3) Develop a Draft Implementation Plan. Project ranking is important, but it does not necessarily determine if and when an actual project will be undertaken. Important real-world factors must be considered in determining an actual plan.

After the review team ranks projects, difficult decisions are often required in order to develop a draft CIP. At this point, there is typically a list of potential projects with cost estimates, but no logical order. The review team must analyze future anticipated revenues, staff workload, potential funding sources, and other important factors to create a multi-year implementation plan. It is important to note that a project’s rank at a particular position does not necessarily mean that it will be completed sooner than other projects. The actual cost of the project, funding sources, and other important intangible factors must be taken into consideration. However, at the end of the day, a single list of prioritized recommended projects broken down by year must be created for consideration.

C.  Adopt a Plan
The CIP should be formally adopted by the local jurisdiction. If elected officials do not participate along the entire way, they will need adequate time to review the information prior to making a decision and adopting the plan.

Work sessions are useful in allowing the review team to present the recommended list to the elected body prior to adoption of the plan. At such meetings, discussions about the process, projects, and other factors can occur. Assumptions and estimates can be discussed. Projects that did or did not make the list can be explained. There can be as few as one, or there can be many work sessions. However, they should be incorporated into the process and scheduled. Ultimately, the governing authority should have a formal vote to consider and approve the plan by formal vote following local procedures and requirements. 


A Few Tips

A. Remain Flexible
Over time, not all capital purchases must be specifically listed in the CIP. The CIP should be treated as a tool to assist with decision-making. There will invariably be times when large acquisitions must be made outside of normal budget cycles. This is understandable and acceptable. While it is prudent to review the CIP prior to large acquisitions, not every purchase has to be included in the CIP before it is acquired.

B. Include Disclaimers
Include information for the reader that the CIP is a “plan” to assist with decision making and can change. Individual projects are subject to change, and there is no guarantee that one will be completed either within the recommended timeframe or at all. Furthermore, be sure to include language that indicates that cost estimates are just that: “estimates.” The capital budget for a project is typically adopted outside the CIP process, much further in the future when designs may have been completed, bids have been received, and/or other refined costs are actually known.
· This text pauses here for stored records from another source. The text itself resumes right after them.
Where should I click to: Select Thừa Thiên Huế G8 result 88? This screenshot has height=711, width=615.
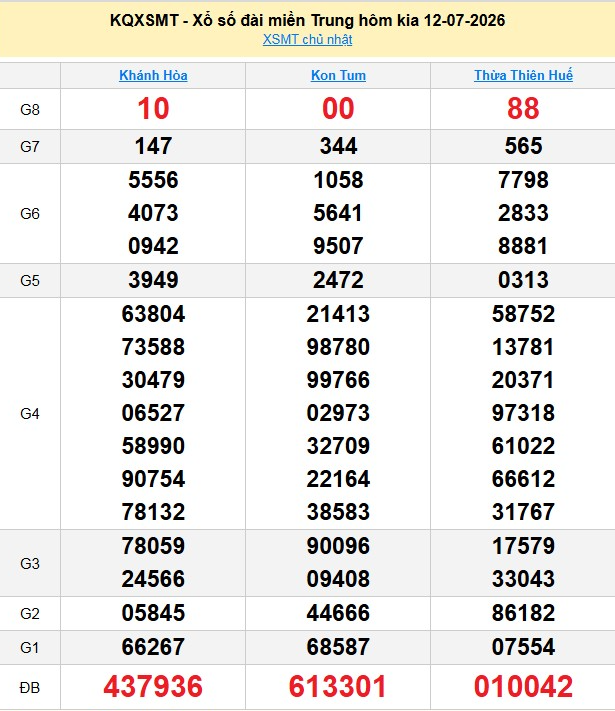tap(523, 109)
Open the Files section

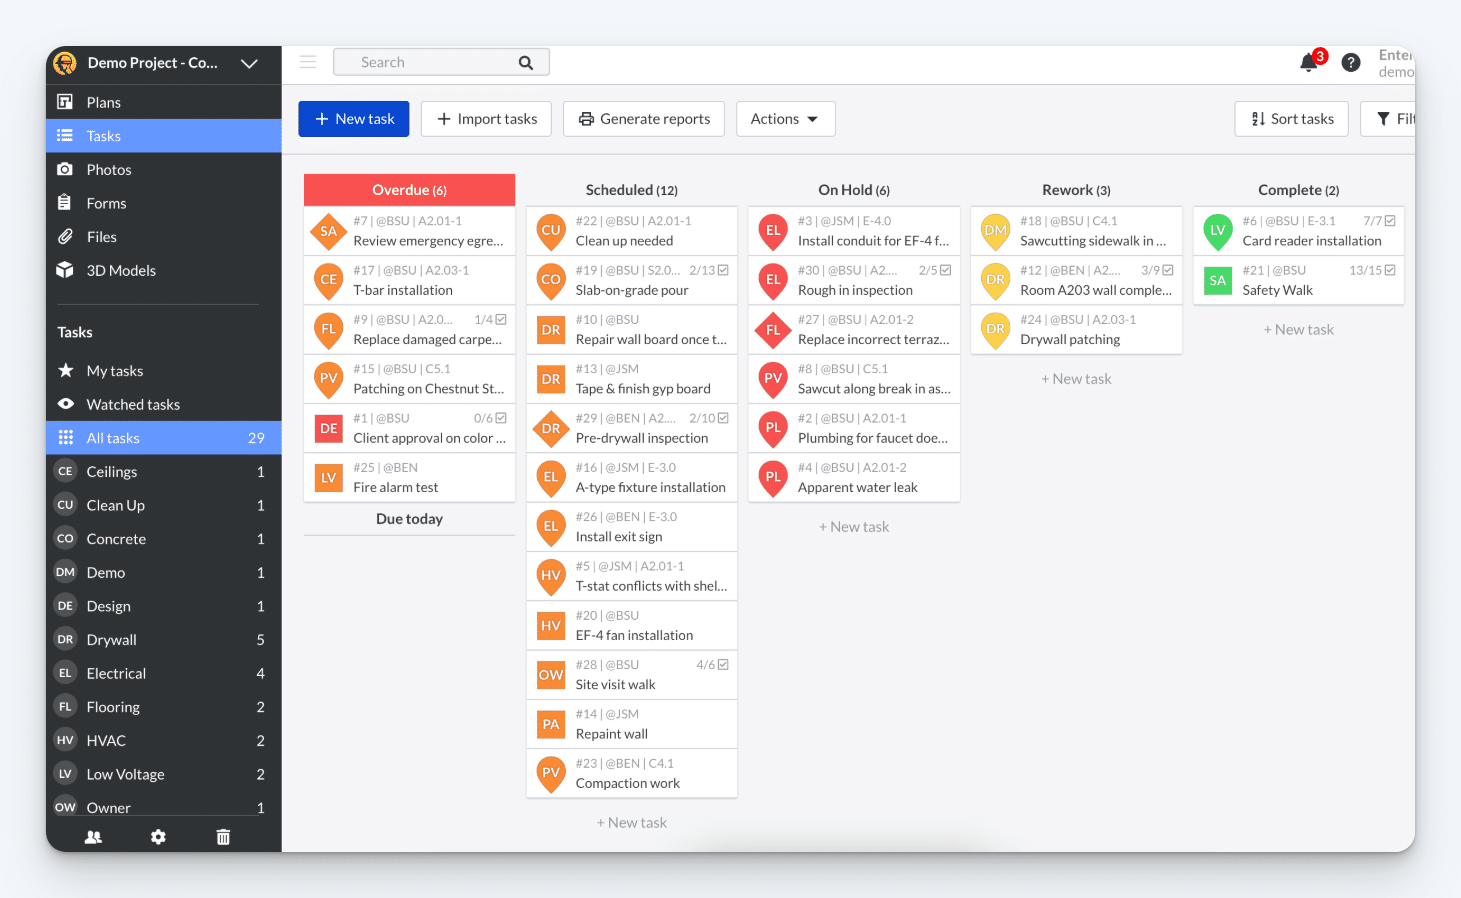pyautogui.click(x=101, y=236)
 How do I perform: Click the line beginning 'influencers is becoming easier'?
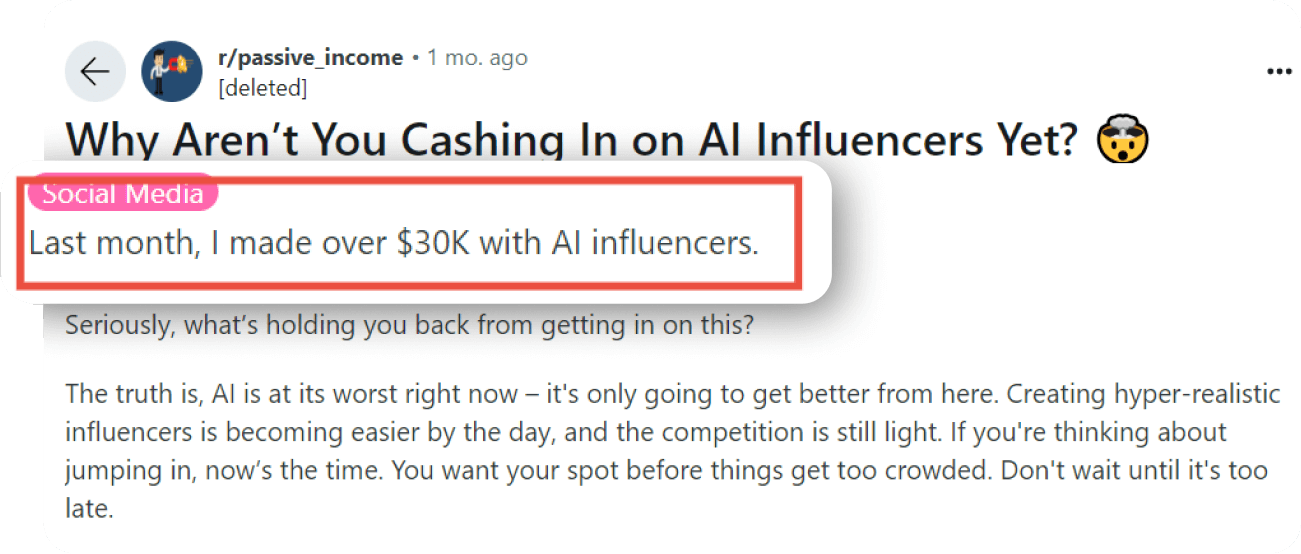point(645,432)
C. Use Round Financial Figures
As much as practical and appropriate, use round figures when projecting future costs. This helps convey that the numbers are estimates and subject to change. For example, use an anticipated cost as $100,000 and not $98,436. The more specific the figure, generally the more difficult it is to change in the future. Additionally, where appropriate consider using inflationary figures to help manage cost increases. Over a five-year time period costs can escalate by 25% or more simply due to inflation.

D. Understand that the CIP Will Improve Over Time
Developing a CIP that works for your community takes some trial and error. Start simple. Over time, communities will include more relevant information and delete other information. Taking too big of a leap early on is common, but it can create issues over time, such as including too many projects or projects with incomplete information. 


Any community that chooses to utilize a CIP should be commended. The process can appear daunting and cumbersome. However, the benefits are many and worthwhile. Each jurisdiction should expect some setbacks and be prepared to learn from mistakes along the way. There is no single way to develop and implement a CIP as each community must account for local culture, staffing, policies, and procedures.